Inanna

                   


                 


                               Mi psicólogo me dice que eso de recordar haber vivido otras vidas es una ficción de mi mente, que cuando sueño con ellas es porque me auto sugestiono pero yo estoy absolutamente segura de que no es así. Sé, y no me equivoco, que esta no es ni la primera ni la única vez que vivo en este mundo. Lo sé y se lo voy a demostrar. Mi maestro espiritual me ha aconsejado que duerma con una libreta y un bolígrafo junto a la cama y que, apenas despierte, antes de que se cierre el portal que une el pasado y el presente a través de los sueños, mientras aún esté abierto por las últimas hilachas, escriba todo lo que he vivido a través del sueño. La verdad, no lo tenía muy claro, pero seguí sus indicaciones al pie de la letra. Cualquier cosa para poder convencer al psicólogo de que no soy una desquiciada neurótica más como las otras que veo en la sala de espera hasta que me toca el turno para entrar mis cuarenta y cinco minutos. Me acosté temprano, me tomé la infusión de hierbas relajantes y facilitadoras del recuerdo para dormir, hice mis ejercicios de respiración, comprobé que el block estaba abierto y que el bolígrafo escribía, me tumbé con los ojos cerrados y comencé a recitar el mantra del sueño como mi maestro me había enseñado. 
                  Fue un parpadeo. Cuando abrí los ojos estaba en Uruk en tiempos del reinado de Gilgamesh. Sumeria, oh, Sumeria. Ahí fue donde tuve mi primera vida. Qué sociedad más liberal y, al mismo tiempo, más estricta con la ley. Allí ser mujer era lo mismo que ser hombre. Yo, de hecho, era sacerdotisa de Inanna. No era la primera vez que volvía en sueños a Sumeria y sabía que pronto despertaría, justo cuando alguien me degollara a traición. Jamás supo nadie quién fue y el deshonor para Uruk duró años. Solo yo sabía quién y por qué había sido y hoy, cinco mil años después de mi muerte, voy a ser capaz de escribir su nombre. Al despertarme la cama estaba empapada y revuelta como si en ella hubiera tenido lugar una pelea a vida o muerte y yo me encontraba agotada.
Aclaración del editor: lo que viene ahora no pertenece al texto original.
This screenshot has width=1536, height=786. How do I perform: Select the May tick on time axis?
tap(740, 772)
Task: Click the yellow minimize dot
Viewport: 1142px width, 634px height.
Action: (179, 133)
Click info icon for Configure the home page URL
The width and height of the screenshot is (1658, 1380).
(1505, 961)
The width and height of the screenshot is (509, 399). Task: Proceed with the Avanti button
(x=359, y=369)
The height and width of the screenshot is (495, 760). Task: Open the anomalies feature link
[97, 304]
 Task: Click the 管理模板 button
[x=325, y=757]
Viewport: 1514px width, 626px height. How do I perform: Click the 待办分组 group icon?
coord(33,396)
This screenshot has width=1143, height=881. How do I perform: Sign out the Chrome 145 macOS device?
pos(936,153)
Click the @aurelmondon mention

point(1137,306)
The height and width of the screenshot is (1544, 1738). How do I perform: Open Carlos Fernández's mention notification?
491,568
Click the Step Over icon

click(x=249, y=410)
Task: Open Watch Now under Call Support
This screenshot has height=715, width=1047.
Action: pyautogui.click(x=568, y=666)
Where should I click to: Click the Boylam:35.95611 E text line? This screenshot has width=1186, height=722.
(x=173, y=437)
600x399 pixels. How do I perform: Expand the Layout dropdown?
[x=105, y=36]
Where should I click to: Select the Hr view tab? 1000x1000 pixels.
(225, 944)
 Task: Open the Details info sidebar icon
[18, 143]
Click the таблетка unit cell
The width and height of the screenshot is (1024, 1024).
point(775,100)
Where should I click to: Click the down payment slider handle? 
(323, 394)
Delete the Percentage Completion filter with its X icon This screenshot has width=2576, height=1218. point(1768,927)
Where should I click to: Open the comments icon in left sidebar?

Me costaba respirar y no lograba fijar la vista. Alargué la mano y busqué la libreta. Allí estaba, en el suelo, con las hojas arrugadas y a medio arrancar. En ella unos signos extraños metidos en un cuadrado. Era sin duda escritura cuneiforme. Y era sin duda su nombre. Al leerlo vi su cara y  no pude evitar llorar con todas las fuerzas que me quedaban al mismo tiempo que rompía en pedacitos el papel acusador y me iba tragando los trozos. Era mi psicólogo. Mi psicólogo fue quien, esa tarde, por la espalda, dominado por la rabia porque no quise escogerlo a él para la celebración del nacimiento de Inanna, me cortó el cuello mancillando con mi sangre su santuario. Mañana le diré que no soñé nada, que en realidad todo esto no es sino una invención mía para poder llamar la atención, que, en el fondo, soy una neurótica más de las que esperan sentadas su turno a que yo salga.